The fabric of the present invention has a preferred areal density of from about 20 g / m ² (0.004 pounds per square foot (psf)) to about 1000 gsm (0.2 psf). A more preferred areal density of the fabric of the present invention is from about 30 gsm (0.006 psf) to about 500 gsm (0.1 psf). The most preferred areal density of the fabric of the present invention is from about 50 gsm (0.01 psf) to about 250 gsm (0.05 psf). Further, the articles of the present invention comprising a plurality of individual fabric layers stacked on top of each other preferably are from about 1000 gsm (0.2 psf) to about 40,000 gsm (8.0 psf), more preferably from about 2000 gsm (0.40 psf) to About 30,000 gsm (6.0 psf), more preferably about 3000 gsm (0.60 psf) to about 20,000 gsm (4.0 psf), most preferably about 3750 gsm (0.75 psf) to about 10,000 gsm (2.0 psf) ) Area density.

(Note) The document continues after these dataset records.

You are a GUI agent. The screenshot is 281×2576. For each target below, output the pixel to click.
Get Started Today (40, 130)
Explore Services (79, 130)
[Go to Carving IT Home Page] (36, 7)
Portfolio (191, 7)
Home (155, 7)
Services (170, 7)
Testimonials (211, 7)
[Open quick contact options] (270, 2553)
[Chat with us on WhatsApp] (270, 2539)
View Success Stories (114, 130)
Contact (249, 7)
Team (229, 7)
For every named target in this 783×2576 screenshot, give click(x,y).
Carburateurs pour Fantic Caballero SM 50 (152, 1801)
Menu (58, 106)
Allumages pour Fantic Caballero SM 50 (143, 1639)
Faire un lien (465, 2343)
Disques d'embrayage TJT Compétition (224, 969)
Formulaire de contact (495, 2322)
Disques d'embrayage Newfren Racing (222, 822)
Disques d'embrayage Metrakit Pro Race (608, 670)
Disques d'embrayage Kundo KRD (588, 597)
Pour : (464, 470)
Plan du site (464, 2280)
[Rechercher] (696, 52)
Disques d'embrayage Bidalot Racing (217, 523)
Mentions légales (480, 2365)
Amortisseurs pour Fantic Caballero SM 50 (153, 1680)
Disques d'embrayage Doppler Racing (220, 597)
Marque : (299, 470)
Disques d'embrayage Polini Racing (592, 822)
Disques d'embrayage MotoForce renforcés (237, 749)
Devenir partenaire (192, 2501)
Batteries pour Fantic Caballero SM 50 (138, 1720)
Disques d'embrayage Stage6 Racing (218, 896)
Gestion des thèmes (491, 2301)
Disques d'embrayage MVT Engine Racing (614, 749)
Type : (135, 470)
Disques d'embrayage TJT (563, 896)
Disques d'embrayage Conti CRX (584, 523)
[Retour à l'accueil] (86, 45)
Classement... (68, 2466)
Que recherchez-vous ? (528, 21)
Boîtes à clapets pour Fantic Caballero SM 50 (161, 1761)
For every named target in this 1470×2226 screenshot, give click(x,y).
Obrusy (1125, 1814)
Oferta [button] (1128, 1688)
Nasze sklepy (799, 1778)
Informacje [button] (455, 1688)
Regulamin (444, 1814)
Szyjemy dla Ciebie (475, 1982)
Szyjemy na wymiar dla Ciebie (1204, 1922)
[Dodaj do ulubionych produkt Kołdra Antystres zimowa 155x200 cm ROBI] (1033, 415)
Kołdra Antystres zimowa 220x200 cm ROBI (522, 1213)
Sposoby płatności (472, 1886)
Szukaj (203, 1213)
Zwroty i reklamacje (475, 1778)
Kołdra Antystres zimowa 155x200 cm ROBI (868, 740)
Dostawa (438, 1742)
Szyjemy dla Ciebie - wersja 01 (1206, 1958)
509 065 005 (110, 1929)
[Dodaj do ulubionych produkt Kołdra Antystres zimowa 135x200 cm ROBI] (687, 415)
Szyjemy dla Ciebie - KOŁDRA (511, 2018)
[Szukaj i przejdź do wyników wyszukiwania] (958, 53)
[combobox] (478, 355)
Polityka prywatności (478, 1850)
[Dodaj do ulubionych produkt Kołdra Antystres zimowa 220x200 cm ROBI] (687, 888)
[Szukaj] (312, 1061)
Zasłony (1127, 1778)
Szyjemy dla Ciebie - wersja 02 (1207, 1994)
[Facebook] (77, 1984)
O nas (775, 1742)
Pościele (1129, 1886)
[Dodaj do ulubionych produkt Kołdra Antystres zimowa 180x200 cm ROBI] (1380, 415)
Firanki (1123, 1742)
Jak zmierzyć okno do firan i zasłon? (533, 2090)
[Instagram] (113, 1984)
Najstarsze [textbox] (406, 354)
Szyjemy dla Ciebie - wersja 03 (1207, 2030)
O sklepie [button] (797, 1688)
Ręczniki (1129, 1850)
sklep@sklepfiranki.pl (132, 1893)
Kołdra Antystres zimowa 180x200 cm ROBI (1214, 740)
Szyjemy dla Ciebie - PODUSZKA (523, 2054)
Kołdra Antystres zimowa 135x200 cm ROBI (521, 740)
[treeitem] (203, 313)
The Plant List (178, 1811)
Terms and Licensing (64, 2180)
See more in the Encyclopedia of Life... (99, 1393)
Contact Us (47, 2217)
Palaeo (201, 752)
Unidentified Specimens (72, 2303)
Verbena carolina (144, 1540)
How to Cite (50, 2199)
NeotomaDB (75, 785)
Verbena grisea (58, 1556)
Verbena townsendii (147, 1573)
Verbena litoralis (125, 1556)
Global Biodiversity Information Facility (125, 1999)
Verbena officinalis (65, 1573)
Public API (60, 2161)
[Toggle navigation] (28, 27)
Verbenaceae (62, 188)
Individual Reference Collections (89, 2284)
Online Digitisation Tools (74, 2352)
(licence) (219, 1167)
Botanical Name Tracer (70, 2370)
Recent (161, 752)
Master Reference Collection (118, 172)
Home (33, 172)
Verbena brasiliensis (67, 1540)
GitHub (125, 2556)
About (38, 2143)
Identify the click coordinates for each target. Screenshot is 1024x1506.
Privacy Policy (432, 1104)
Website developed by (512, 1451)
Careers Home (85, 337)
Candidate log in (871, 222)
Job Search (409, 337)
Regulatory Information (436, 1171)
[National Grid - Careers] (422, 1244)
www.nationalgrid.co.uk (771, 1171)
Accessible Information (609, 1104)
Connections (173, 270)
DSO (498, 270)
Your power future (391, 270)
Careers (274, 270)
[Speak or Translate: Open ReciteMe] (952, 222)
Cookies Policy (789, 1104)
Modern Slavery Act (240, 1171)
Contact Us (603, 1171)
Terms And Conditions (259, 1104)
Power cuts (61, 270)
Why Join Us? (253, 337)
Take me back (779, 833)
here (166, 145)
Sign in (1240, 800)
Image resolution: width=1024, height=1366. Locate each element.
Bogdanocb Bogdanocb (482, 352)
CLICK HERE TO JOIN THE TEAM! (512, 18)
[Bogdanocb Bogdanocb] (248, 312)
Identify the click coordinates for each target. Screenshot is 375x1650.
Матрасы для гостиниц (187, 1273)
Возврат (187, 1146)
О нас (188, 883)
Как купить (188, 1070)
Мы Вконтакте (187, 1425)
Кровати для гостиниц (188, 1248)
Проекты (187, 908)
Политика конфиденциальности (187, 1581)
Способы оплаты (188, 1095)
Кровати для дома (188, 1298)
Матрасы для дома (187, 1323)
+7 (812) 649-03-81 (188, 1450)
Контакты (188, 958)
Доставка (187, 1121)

  The fabric of the present invention may be used in a variety of applications to form a wide variety of ballistic articles by well-known techniques. For example, suitable techniques for forming bulletproof articles include, for example, U.S. Pat. Nos. 4,623,574, 4,650,710, 4,748,064, 5,552,208, Nos. 5,587,230, 6,642,159, 6,841,492, and 6,846,758, the disclosures of each of which are incorporated herein by reference. As long as they are compatible with each other. The composite is particularly useful in the formation of flexible, soft armor articles that include, for example, various ballistic threats (eg, 9 mm full armored (FMJ) bullets, as well as grenades by military personnel). Vests, trousers, hats or other clothing used to protect themselves from bombs, shells, improvised explosive devices (IED) and various debris resulting from the rupture of other similar devices encountered in military or peacekeeping operations) And clothing such as a cover or a blanket.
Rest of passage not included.